Die Tage vergingen alle ähnlich. Nah am Boden war vieles noch grün, und die Scheinastern hatten noch Kraft. Die Sonne kam morgens durch einen grauen Schleier und stieg dann rot und triumphierend höher, um die Erde ein weiteres Mal zu kochen. Bald betrachtete ich ihr gewaltiges gleißendes Auge mit tumbem, hilflosem Hass und fürchtete den Morgen, aber es gab auch kleine friedliche Phasen und manchmal ein paar Stunden Kühle. Sonntags ließ Vater seine Arbeit ruhen – das heißt das Pflügen und Heuen, sofern es nicht nötig war. Er molk nur und machte die Milchkammer sauber, was den ganzen Morgen in Anspruch nahm, und um vier musste er die Kühe wieder zurückholen. »Was für ein Ruhetag!«, sagte Merle. Sie selbst arbeitete genauso viel, schaffte es aber, sich den Nachmittag frei zu halten, und oft liefen wir dann über die Weiden rauf zur alten Borden-Kirche mit ihrem Friedhof, der jetzt zum Grasen für die Schafe genutzt wurde. Gottesdienste wurden dort nicht mehr abgehalten. Nicht einmal einen Sonntag im Monat konnte sich die Gemeinde leisten. Niemand kam, außer wenn Beerdigungen stattfanden und ein neues Grab ausgehoben werden musste. Ich setzte mich draußen auf die Stufen, während Merle auf der alten Orgel spielte, so wie Kerrin es getan hatte, als wir klein waren. Ich fragte mich ab und zu, ob ich je Antworten auf all das finden würde, was mich bei unserem einzigen Kirchgang vor zehn Jahren umgetrieben hatte.
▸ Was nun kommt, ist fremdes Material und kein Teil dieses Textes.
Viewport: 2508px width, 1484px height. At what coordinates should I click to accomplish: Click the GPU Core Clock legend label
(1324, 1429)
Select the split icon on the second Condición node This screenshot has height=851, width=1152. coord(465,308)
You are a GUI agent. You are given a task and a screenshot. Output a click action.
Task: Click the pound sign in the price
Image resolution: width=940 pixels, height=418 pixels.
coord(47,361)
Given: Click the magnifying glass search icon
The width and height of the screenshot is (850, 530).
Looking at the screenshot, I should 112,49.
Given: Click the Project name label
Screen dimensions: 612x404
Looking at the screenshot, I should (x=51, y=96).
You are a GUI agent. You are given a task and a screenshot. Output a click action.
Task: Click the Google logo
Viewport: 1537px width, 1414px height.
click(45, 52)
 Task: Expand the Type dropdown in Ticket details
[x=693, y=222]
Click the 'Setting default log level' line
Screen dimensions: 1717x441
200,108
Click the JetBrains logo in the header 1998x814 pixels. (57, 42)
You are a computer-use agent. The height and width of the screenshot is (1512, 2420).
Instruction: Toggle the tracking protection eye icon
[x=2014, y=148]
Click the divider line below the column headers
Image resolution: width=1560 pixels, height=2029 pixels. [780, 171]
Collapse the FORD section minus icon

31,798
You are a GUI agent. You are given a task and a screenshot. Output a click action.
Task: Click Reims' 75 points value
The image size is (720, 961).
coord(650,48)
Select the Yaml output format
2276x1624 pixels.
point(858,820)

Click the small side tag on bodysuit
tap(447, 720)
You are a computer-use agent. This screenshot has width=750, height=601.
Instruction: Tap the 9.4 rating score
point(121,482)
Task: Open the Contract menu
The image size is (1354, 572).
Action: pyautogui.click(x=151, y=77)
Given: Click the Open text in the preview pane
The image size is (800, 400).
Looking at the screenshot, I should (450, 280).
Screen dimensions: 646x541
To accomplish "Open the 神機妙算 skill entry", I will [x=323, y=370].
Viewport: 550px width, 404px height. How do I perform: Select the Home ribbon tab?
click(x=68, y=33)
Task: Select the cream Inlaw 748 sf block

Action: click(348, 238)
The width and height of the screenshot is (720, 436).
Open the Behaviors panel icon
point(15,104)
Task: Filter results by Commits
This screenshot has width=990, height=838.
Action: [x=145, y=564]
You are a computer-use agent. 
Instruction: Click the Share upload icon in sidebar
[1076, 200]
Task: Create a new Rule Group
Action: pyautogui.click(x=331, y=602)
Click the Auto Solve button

Früher war der Pfarrer einmal im Monat zum Predigen gekommen, und nach unserem Umzug hierher aufs Land hatte Mutter ein ganzes Jahr lang hingehen und ihn hören wollen, doch immer schien es etwas anderes zu geben, was getan werden musste – immer ein Kalb oder ein Essen oder Einweckobst, das nicht warten konnte –, als wäre die Farm ein quengeliger kranker alter Mann, der stündlich nach Aufmerksamkeit jammerte. Eines Tages im Juni jedoch, ein Jahr und drei Monate nach unserer Ankunft, schafften wir es endlich. Mutters Kirchenkleid war verblichen und ihr etwas zu groß geworden, aber wir fanden es schön und würdevoll wegen der Ärmel, die vorn ein paar welke Plisseefalten hatten. Vater weigerte sich mitzukommen, saß mit der Sonntagszeitung in der Hand auf der Veranda und schaute uns nach. Er sah zusammengesunken und müde aus und tat, als fände er es anstößig, dass wir ohne einen Mann in die Kirche gingen. »Ihr Kinder benehmt euch«, war alles, was er sagte, dann wanderte sein Blick über unsere Köpfe hinweg zu einem Falken. Aber Mutters Gesicht hatte einen leuchtenden, erwartungsvollen Ausdruck, als kniete sie bereits in der Kirche.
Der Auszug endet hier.